* **WHAT IS BEING ASKED**
Your response should consist of every entry, unchanged.

* **Collected data entries**
++++++++++

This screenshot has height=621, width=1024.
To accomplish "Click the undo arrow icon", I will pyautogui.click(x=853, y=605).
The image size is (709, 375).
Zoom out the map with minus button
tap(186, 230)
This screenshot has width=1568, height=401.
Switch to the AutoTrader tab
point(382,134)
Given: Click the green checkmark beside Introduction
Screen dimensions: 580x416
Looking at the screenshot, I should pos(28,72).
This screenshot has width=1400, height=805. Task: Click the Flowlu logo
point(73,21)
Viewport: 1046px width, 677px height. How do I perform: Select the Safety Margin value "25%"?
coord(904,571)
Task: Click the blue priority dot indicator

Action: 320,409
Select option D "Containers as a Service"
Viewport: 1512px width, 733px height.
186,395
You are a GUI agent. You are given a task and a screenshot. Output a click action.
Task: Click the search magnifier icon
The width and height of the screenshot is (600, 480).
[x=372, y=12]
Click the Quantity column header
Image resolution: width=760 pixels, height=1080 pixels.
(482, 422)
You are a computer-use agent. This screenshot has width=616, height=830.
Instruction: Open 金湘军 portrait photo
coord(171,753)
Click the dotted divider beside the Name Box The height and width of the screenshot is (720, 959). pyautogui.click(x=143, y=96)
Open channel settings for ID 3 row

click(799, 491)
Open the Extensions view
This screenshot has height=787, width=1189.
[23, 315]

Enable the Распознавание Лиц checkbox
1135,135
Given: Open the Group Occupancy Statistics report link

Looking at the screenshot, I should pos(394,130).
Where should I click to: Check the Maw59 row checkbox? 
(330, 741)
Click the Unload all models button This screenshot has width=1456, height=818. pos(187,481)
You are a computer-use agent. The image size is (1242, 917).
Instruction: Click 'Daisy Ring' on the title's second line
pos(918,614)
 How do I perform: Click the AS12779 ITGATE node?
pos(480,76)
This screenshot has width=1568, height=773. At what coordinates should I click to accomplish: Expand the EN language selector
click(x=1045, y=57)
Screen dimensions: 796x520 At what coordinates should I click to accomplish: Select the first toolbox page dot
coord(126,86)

++++++++++

* **WRITTEN RESPONSE**
This screenshot has height=621, width=1024.
To accomplish "Click the undo arrow icon", I will pyautogui.click(x=853, y=605).
The image size is (709, 375).
Zoom out the map with minus button
tap(186, 230)
This screenshot has width=1568, height=401.
Switch to the AutoTrader tab
point(382,134)
Given: Click the green checkmark beside Introduction
Screen dimensions: 580x416
Looking at the screenshot, I should pos(28,72).
This screenshot has width=1400, height=805. Task: Click the Flowlu logo
point(73,21)
Viewport: 1046px width, 677px height. How do I perform: Select the Safety Margin value "25%"?
coord(904,571)
Task: Click the blue priority dot indicator

Action: 320,409
Select option D "Containers as a Service"
Viewport: 1512px width, 733px height.
186,395
You are a GUI agent. You are given a task and a screenshot. Output a click action.
Task: Click the search magnifier icon
The width and height of the screenshot is (600, 480).
[x=372, y=12]
Click the Quantity column header
Image resolution: width=760 pixels, height=1080 pixels.
(482, 422)
You are a computer-use agent. This screenshot has width=616, height=830.
Instruction: Open 金湘军 portrait photo
coord(171,753)
Click the dotted divider beside the Name Box The height and width of the screenshot is (720, 959). pyautogui.click(x=143, y=96)
Open channel settings for ID 3 row

click(799, 491)
Open the Extensions view
This screenshot has height=787, width=1189.
[23, 315]

Enable the Распознавание Лиц checkbox
1135,135
Given: Open the Group Occupancy Statistics report link

Looking at the screenshot, I should pos(394,130).
Where should I click to: Check the Maw59 row checkbox? 
(330, 741)
Click the Unload all models button This screenshot has width=1456, height=818. pos(187,481)
You are a computer-use agent. The image size is (1242, 917).
Instruction: Click 'Daisy Ring' on the title's second line
pos(918,614)
 How do I perform: Click the AS12779 ITGATE node?
pos(480,76)
This screenshot has width=1568, height=773. At what coordinates should I click to accomplish: Expand the EN language selector
click(x=1045, y=57)
Screen dimensions: 796x520 At what coordinates should I click to accomplish: Select the first toolbox page dot
coord(126,86)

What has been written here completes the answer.